• ABOUT THIS EXERCISE: Transcribe the data exactly, pictures excluded.

(Screenshot grounding data)

%%

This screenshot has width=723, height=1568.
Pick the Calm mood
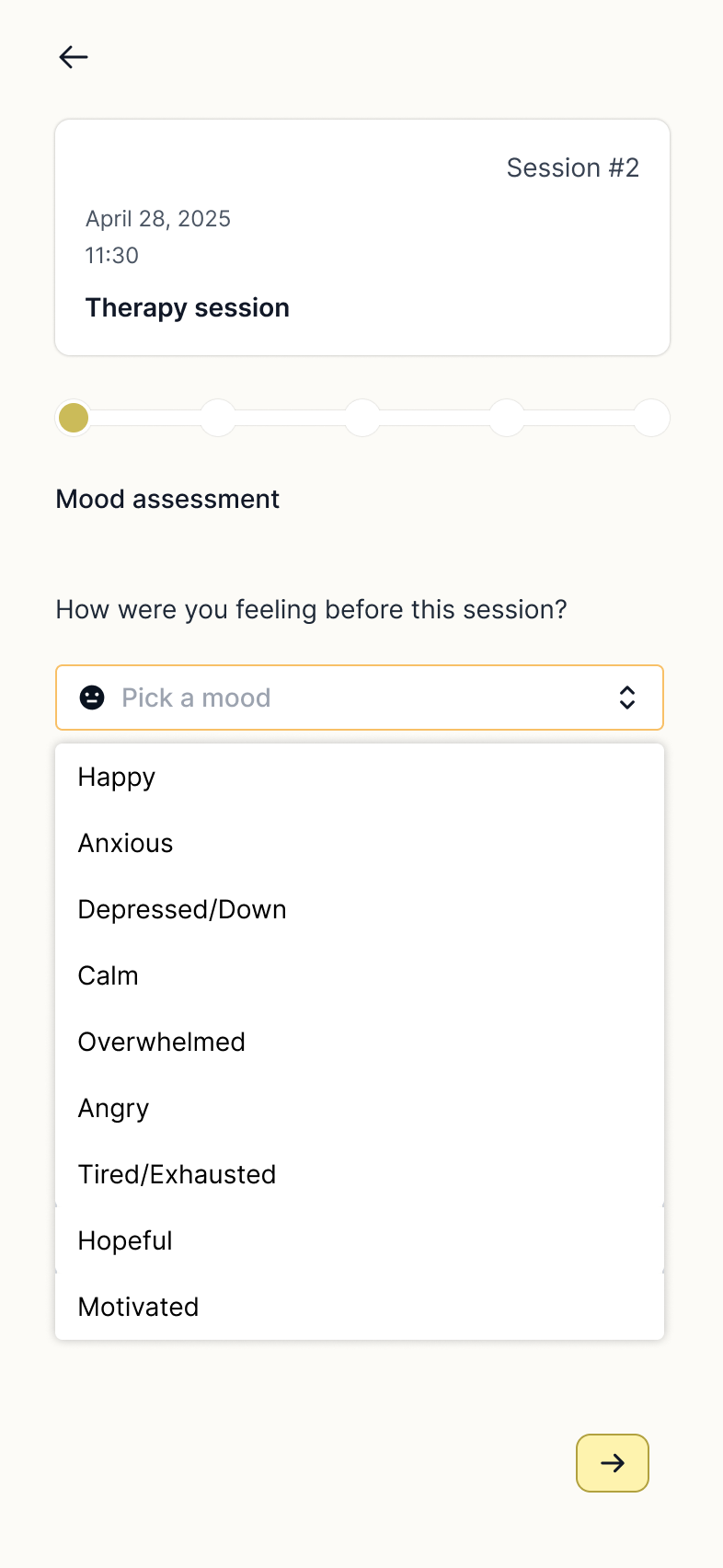(108, 975)
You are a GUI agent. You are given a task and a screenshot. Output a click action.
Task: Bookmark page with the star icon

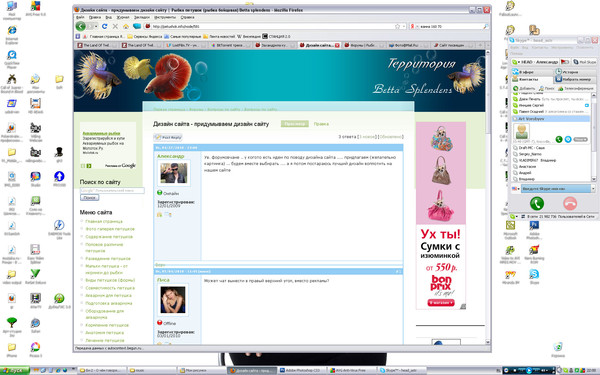pyautogui.click(x=398, y=26)
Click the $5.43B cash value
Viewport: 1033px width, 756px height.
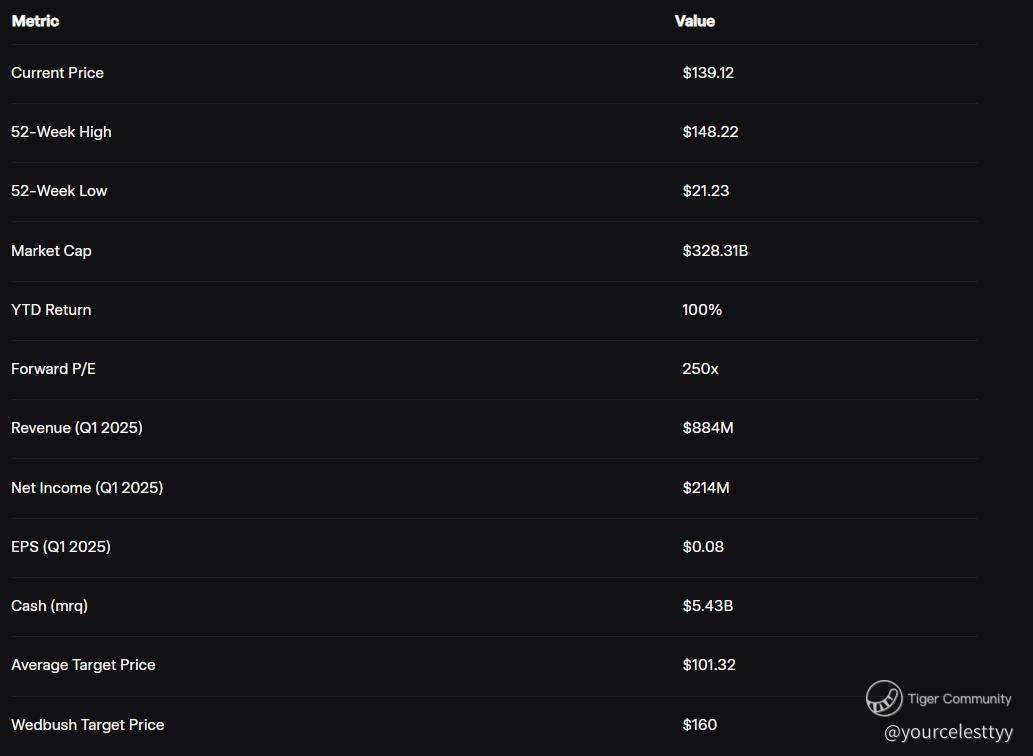point(708,606)
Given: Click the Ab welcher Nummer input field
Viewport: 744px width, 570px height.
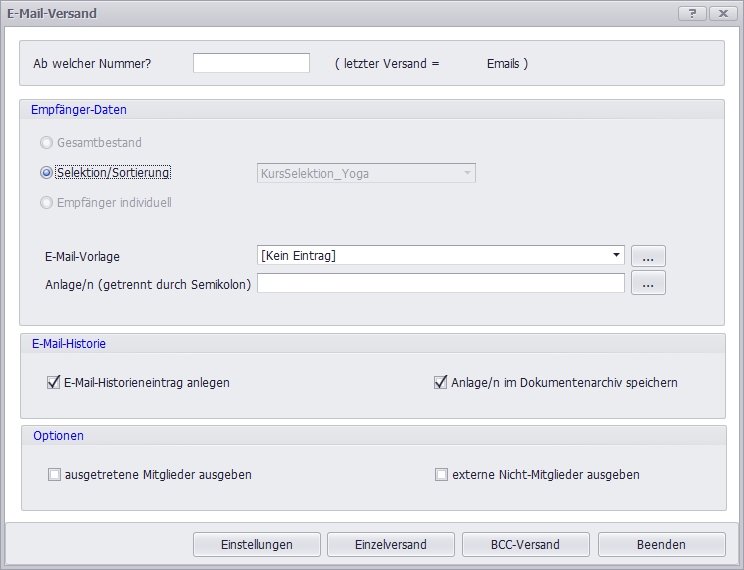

%%

• RESPONSE FOR THIS EXERCISE:
This screenshot has width=723, height=1568.
Pick the Calm mood
(108, 975)
You are a GUI agent. You are given a task and a screenshot. Output a click action.
Task: Bookmark page with the star icon

pyautogui.click(x=398, y=26)
Click the $5.43B cash value
Viewport: 1033px width, 756px height.
point(708,606)
Given: Click the Ab welcher Nummer input field
Viewport: 744px width, 570px height.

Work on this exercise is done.